TEXT BLOCK »
Next week, Edinburgh council will vote on the first part of the process which is intended to lead to Alternative Business Models as a way of running the council.
When these ideas were first put forward, I was uneasy about them because I felt that such a wholesale privatisation – there is no other word for it –of council services was not being considered carefully enough.
I am not against the principle of private companies running council services, except for schools and social work. If it can be proven that the private sector can do the job better, then it would be folly to oppose it.
I am, however, a mortal enemy of privatisation for its own sake, or for reasons of ideology, and my contention has always been that a full and proper analysis, preferably involving an independent examining body, should be done as to whether the private route is better and more cost-effective than staying wholly public.
Suffice to say that I have seen absolutely nothing in the council’s plans which in any way convince me that Alternative Business Models are the way forward for Edinburgh.
On the contrary, I am appalled and alarmed that the council is rushing into the privatisation of such important services as cleansing without fully examining what it is proposing. Audit Scotland’s warning that councillors were not fully informed enough to make conclusions about privatisation struck a chord – wasn’t that the reason that decisions on the trams were put off by the council? They wanted more information on the trams, so before decision time, why not examine every last detail of plans which will utterly transform local government in the Capital. And surely the trams must have taught them one lesson – get external and genuinely independent experts to look at the whole of the plans.
Yes, the council has to save money – tens of millions of pounds, though the quickest way to achieve that is not one which the council’s management level will ever propose since it would involve a massive lemming-like cull of themselves and their underlings. Non-filling of vacancies, the banning of overtime, capping of salaries, reduction of salary levels for new directors and the abandonment of all but essential projects should be instituted – it would hurt, but employees would accept that rather than privatisation.
As far as I know, no one really seriously tried to foment an agreement with the other Lothian councils to try to share services and cut costs that way. But then if you were East, Mid or West Lothian, would you really want to be associated with a council that becomes more toxic by the day because of the Great Trams Disaster, as the BBC called it? And no, the title of their informative programme was no exaggeration.

PROVIDED INFORMATION »
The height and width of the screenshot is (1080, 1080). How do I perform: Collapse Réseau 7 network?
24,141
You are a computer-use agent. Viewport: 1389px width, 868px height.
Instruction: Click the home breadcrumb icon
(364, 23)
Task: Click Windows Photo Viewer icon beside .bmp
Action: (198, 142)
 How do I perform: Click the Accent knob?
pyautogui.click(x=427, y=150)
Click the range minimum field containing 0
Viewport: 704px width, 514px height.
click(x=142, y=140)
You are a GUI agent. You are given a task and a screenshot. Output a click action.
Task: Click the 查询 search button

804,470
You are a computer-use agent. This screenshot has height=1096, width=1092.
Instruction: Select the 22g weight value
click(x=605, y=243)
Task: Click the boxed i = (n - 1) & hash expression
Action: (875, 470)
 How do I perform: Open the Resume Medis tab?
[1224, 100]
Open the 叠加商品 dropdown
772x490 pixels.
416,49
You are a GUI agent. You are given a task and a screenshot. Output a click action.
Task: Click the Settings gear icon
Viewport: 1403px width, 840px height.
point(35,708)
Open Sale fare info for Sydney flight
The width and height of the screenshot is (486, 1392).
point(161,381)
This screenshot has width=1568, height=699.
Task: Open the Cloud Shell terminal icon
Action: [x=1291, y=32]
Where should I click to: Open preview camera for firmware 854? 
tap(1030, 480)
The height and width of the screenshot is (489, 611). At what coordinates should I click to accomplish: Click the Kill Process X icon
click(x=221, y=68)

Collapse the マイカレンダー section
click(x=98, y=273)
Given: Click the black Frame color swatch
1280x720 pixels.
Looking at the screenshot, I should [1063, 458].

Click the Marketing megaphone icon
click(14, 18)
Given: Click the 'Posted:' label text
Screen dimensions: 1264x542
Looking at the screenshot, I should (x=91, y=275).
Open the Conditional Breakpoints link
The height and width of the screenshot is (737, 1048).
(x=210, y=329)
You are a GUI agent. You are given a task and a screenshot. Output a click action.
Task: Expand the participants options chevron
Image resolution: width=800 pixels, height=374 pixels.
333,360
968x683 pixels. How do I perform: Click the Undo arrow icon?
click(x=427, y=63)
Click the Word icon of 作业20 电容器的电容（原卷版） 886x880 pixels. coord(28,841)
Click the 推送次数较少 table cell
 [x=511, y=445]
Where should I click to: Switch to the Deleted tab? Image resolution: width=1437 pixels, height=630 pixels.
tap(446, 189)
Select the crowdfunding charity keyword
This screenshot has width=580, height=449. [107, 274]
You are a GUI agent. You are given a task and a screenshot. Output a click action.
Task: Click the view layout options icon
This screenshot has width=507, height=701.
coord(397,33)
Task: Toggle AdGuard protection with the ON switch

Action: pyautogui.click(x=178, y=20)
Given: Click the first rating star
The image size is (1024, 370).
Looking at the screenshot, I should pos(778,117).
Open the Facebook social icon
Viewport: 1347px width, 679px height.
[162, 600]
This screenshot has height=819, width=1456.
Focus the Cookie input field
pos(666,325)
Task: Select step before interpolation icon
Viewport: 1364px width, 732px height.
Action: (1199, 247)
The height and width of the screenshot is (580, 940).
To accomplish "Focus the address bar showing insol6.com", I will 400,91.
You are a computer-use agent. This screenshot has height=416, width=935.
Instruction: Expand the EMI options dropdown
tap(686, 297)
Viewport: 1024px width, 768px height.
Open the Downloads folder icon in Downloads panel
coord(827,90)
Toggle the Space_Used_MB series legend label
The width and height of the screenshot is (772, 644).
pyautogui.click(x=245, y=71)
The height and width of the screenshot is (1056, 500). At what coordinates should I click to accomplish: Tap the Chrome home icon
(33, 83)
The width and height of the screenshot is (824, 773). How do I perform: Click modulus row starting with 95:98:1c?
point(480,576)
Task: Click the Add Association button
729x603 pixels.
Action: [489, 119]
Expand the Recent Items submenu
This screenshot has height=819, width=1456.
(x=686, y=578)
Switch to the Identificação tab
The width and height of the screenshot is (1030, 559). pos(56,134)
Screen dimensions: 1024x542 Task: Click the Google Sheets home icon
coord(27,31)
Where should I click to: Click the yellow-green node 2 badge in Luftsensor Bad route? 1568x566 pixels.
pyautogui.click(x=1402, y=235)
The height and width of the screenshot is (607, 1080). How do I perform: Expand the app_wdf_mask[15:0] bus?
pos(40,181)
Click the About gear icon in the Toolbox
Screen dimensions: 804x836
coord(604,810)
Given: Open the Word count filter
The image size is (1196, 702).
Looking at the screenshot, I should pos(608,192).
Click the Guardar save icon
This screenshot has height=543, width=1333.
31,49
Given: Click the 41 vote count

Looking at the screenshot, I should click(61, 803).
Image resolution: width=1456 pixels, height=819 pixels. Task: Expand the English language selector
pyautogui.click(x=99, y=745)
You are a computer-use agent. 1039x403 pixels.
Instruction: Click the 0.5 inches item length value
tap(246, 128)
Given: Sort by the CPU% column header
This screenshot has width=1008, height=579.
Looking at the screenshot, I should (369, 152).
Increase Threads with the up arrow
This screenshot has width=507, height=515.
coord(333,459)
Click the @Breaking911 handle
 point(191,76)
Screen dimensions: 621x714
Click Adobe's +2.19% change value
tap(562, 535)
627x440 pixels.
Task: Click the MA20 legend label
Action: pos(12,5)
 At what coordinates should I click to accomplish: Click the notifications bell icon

EXPLORE THE MATERIAL »
(A) Please reproduce, word for word, the part of the Edinburgh council piece that opens with the words containing "Next week, Edinburgh" and closes with "running the council.".
(B) In the Edinburgh council piece, which council services does the writer exclude from accepting private companies running them?

TASK-BY-TASK ANSWERS »
(A)
Next week, Edinburgh council will vote on the first part of the process which is intended to lead to Alternative Business Models as a way of running the council.

(B) Schools and social work.